ARCA Menards Series career
- 37 races run over 15 years
- ARCA no., team: No. 3 (Mullins Racing)
- Best finish: 28th (2025)
- First race: 2008 Loud Energy Drink 150 (New Jersey)
- Last race: 2026 Shore Lunch 250 (Elko)
| Wins | Top tens | Poles |
| 0 | 12 | 1 |

ARCA Menards Series East career
- 4 races run over 3 years
- Best finish: 25th (2022)
- First race: 2020 New Smyrna 175 (New Smyrna)
- Last race: 2022 Pensacola 200 (Pensacola)
| Wins | Top tens | Poles |
| 0 | 3 | 0 |

= Willie Mullins (racing driver) =

American stock car racing owner-driver

Willie Mullins (born September 30, 1980) is an American professional stock car racing owner-driver.

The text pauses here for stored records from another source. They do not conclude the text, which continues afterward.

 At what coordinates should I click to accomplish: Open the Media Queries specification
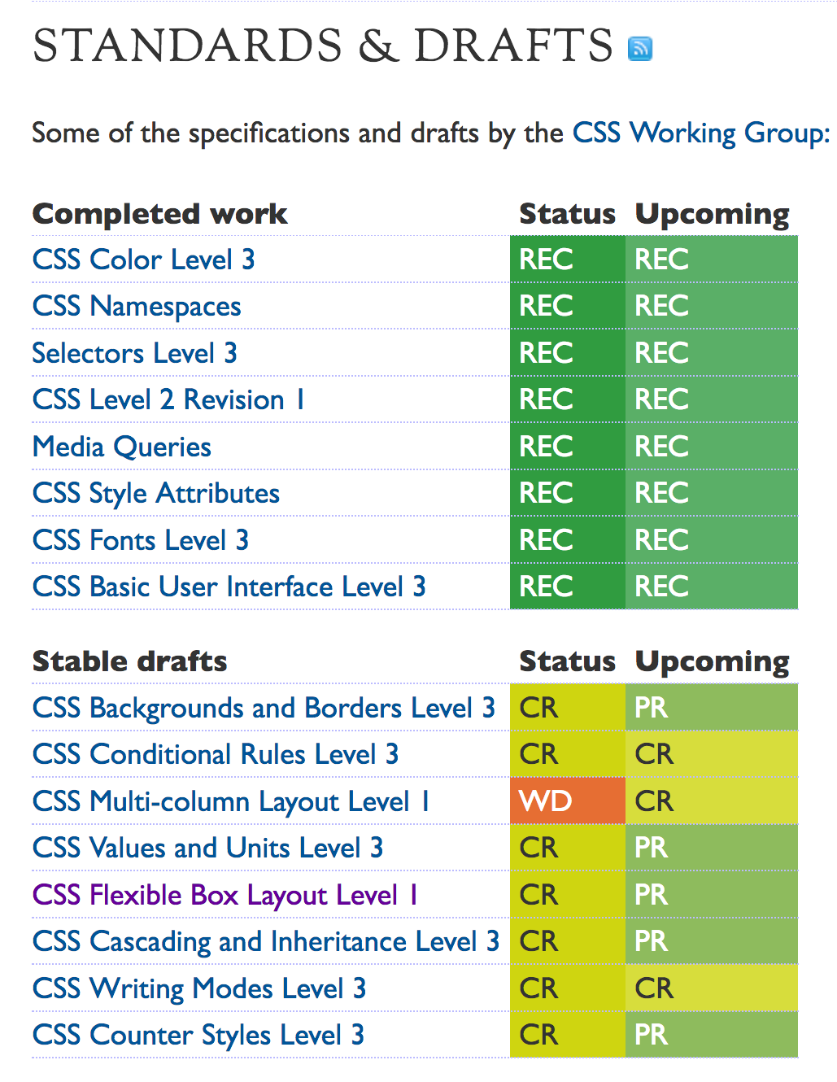[122, 447]
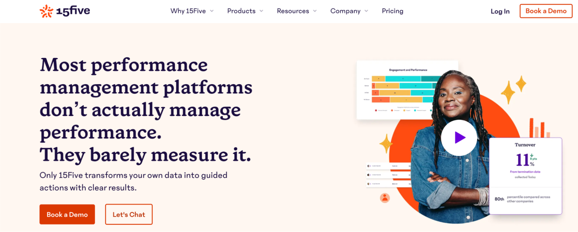Viewport: 578px width, 232px height.
Task: Click the Log In link
Action: [x=500, y=11]
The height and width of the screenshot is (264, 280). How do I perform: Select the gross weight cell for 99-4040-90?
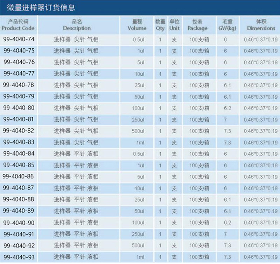point(225,222)
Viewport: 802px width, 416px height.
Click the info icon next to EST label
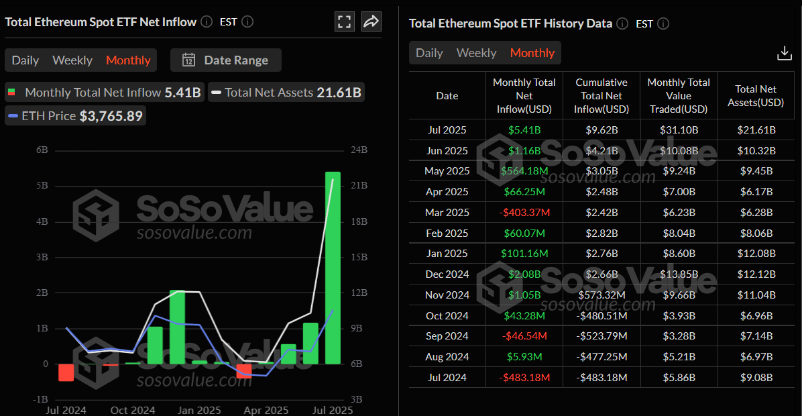[247, 21]
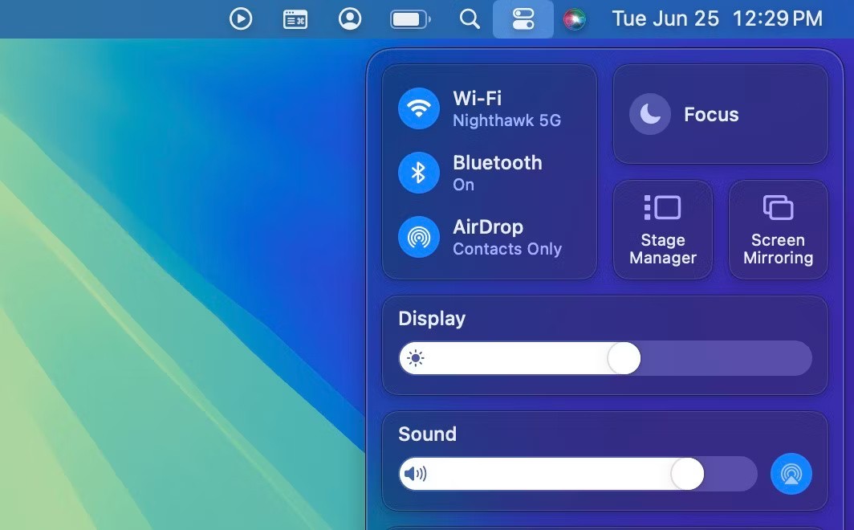
Task: Expand Bluetooth devices from Bluetooth label
Action: [x=497, y=163]
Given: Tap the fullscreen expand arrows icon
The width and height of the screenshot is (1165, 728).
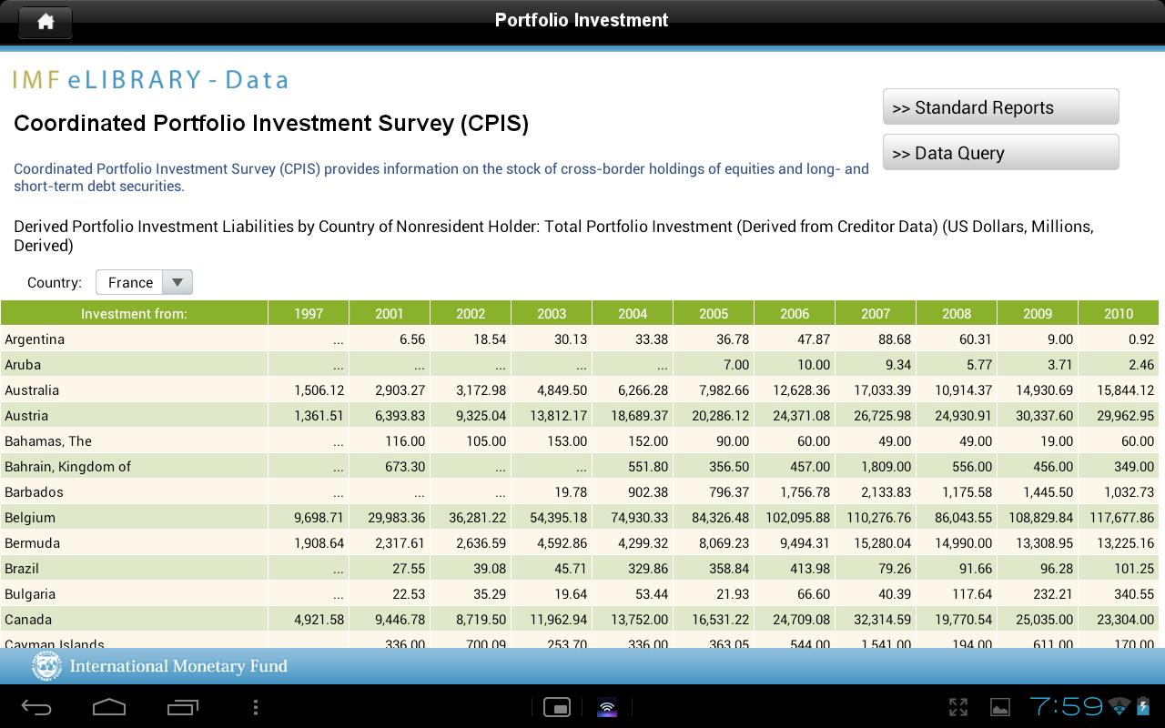Looking at the screenshot, I should pos(958,707).
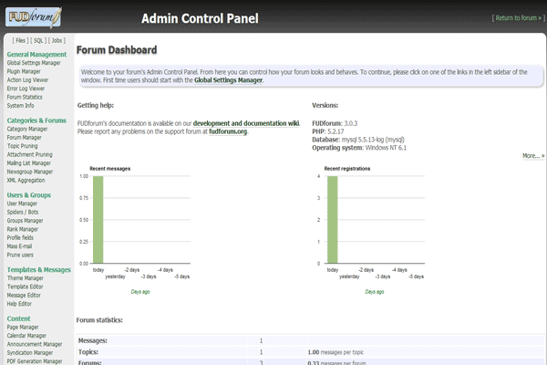Open the Calendar Manager

(x=26, y=336)
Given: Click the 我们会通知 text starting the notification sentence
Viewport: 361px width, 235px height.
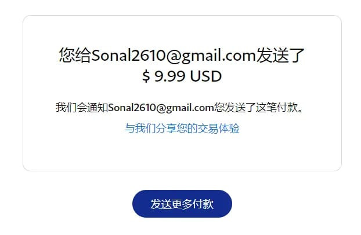Looking at the screenshot, I should [82, 107].
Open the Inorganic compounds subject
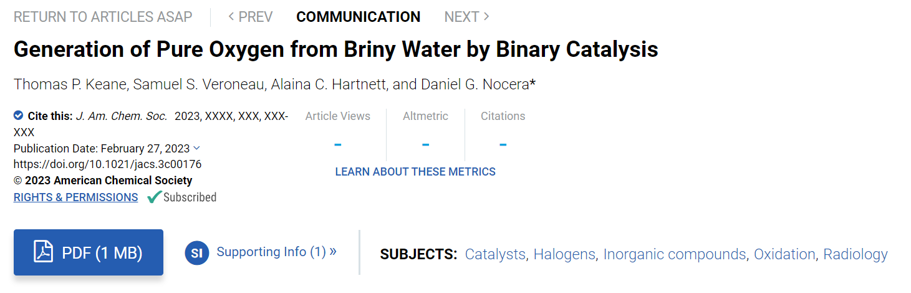The width and height of the screenshot is (911, 293). click(x=674, y=254)
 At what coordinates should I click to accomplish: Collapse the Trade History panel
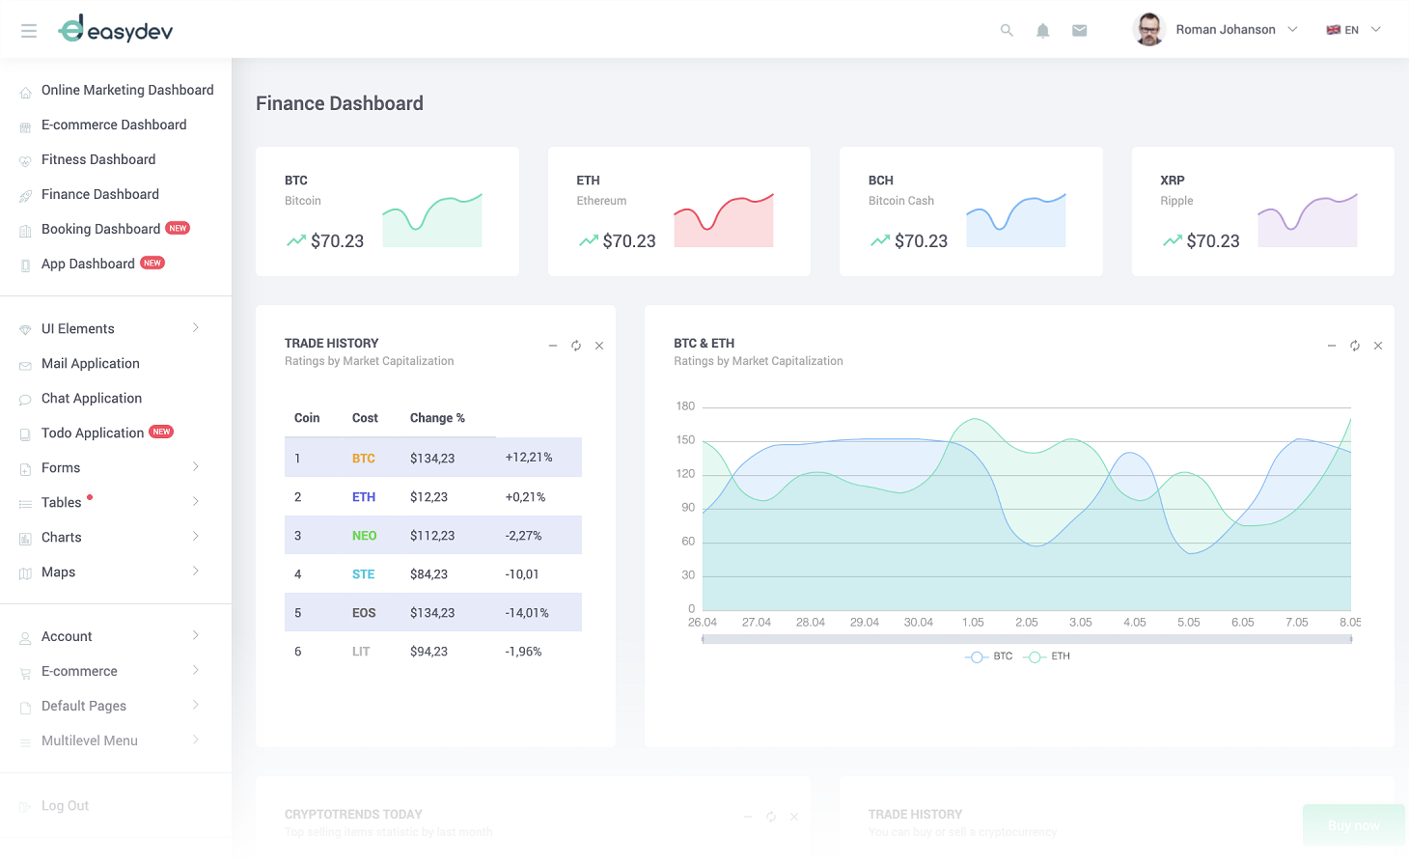(x=553, y=346)
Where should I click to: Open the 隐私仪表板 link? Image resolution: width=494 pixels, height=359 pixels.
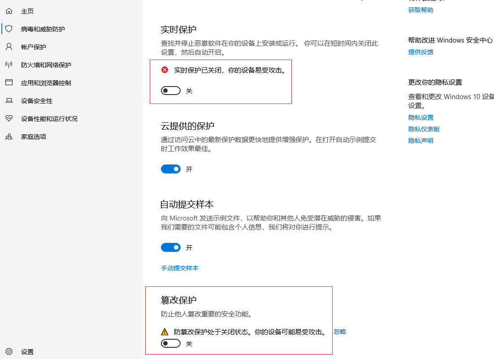pyautogui.click(x=424, y=129)
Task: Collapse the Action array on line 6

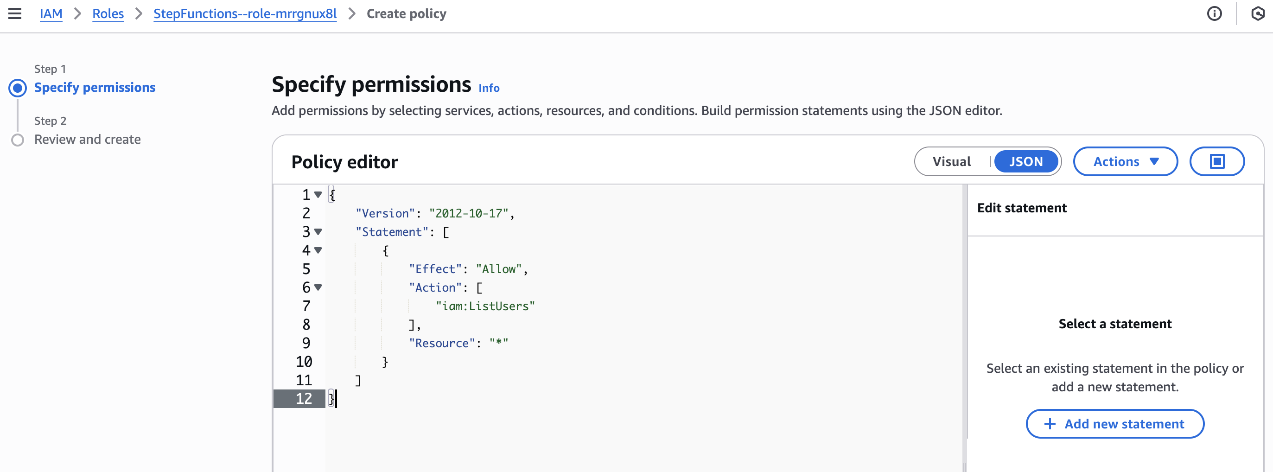Action: click(x=318, y=288)
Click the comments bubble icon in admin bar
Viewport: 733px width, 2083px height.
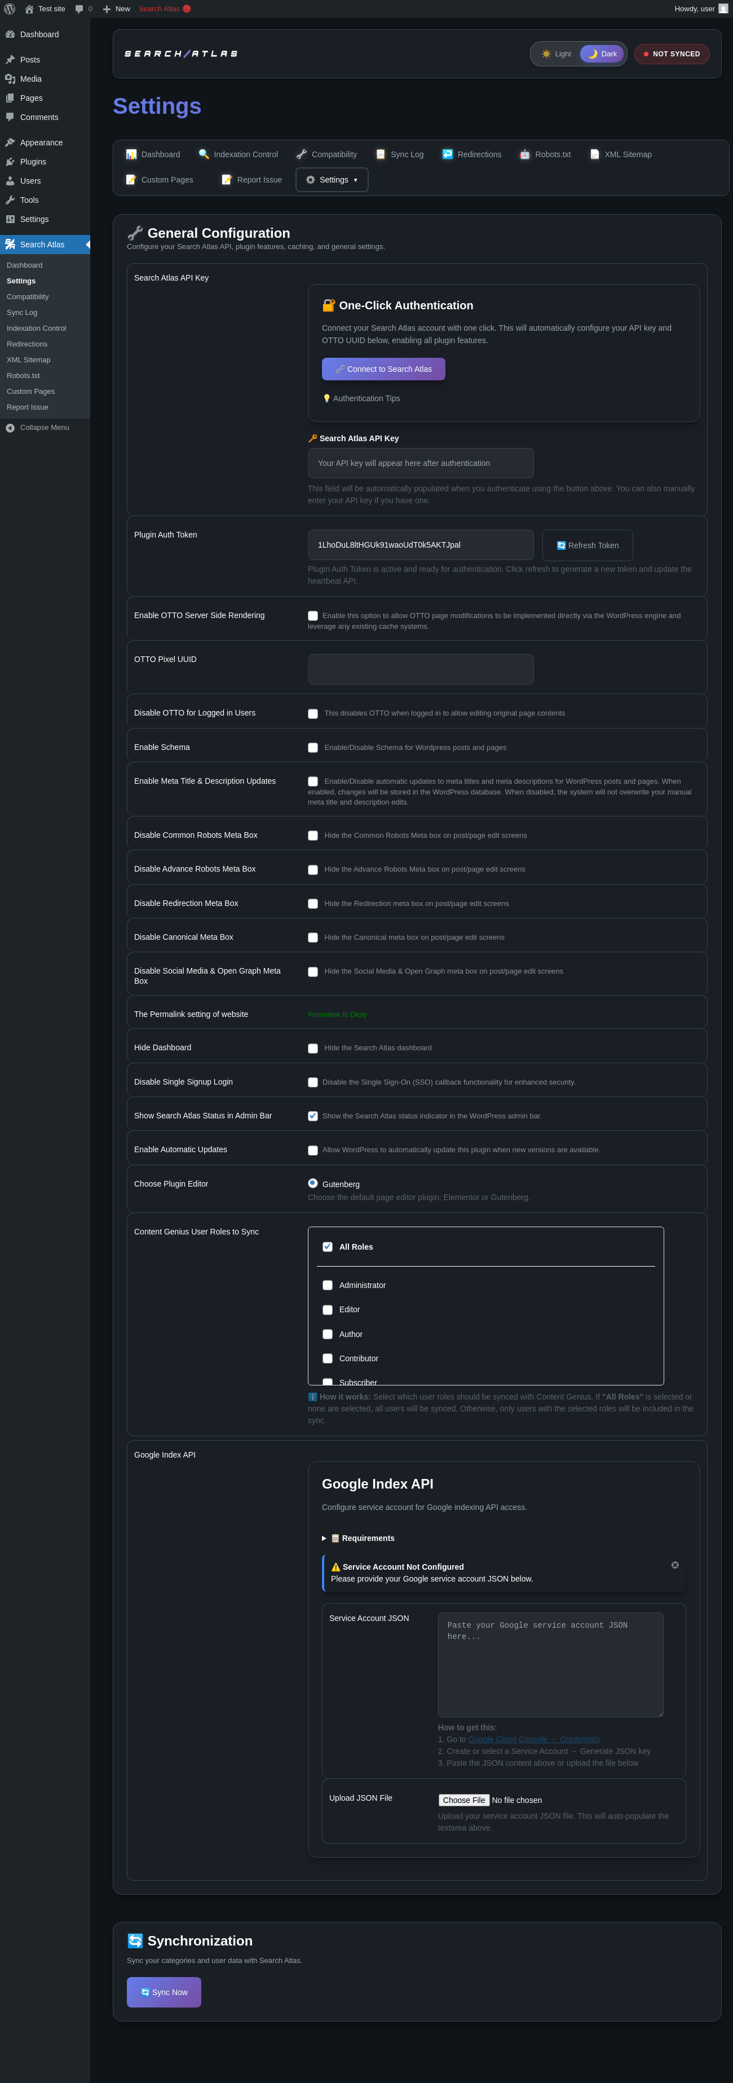click(79, 9)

He competes part-time in the ARCA Menards Series driving for his own team, Mullins Racing.

== Racing career ==

=== Early racing career ===
In 2006, Mullins would win the SCCA V8 Grand National champion, along with receiving Rookie of the Year honors.

=== ARCA Menards Series ===
Throughout 2008–2012, Mullins would race one-off events at New Jersey Motorsports Park, scoring a best of fifteenth in 2011.

In 2016, using a car acquired from the defunct Yates Racing, Mullins earned a top-ten finish at the season-opener at Daytona International Speedway. He would also run at Talladega and New Jersey, finishing seventeenth and fifteenth respectively.

In 2018, Mullins would score a major upset second-place at the season-opener. He would also run the race at Elko, finishing thirteenth.

In 2019, Mullins would finish last at Daytona due to a crash on lap 3. He would run the at Charlotte and the second Pocono race, finishing seventeenth and fourteenth respectively.

In 2020, after scoring a top-ten for his team at Daytona, Mullins would partner his team with Fast Track Racing for two races. He finished eighteenth at Talladega and eleventh at Kentucky.

In 2021, Mullins finished 28th at Daytona with a vibration issue. With equipment bought from the defunct KBR Development, he would score another top-ten finish at Elko Speedway. He would also run the race at Salem, finishing twelfth.

In 2022, Mullins would again run three races, finishing fourteenth at Daytona, fifteenth at Talladega, and ninth at Elko.

In 2023, Mullins ran at Daytona and Elko, finishing twentieth and eighth respectively.

In 2024, Mullins would score his first career pole in the season-opener. He would finish 28th after being involved in a crash. He would return for the season finale at Toledo, finishing ninth. He was nominated for the 2025 Hoosier Heroes program later that year. He would be named as a winner in December.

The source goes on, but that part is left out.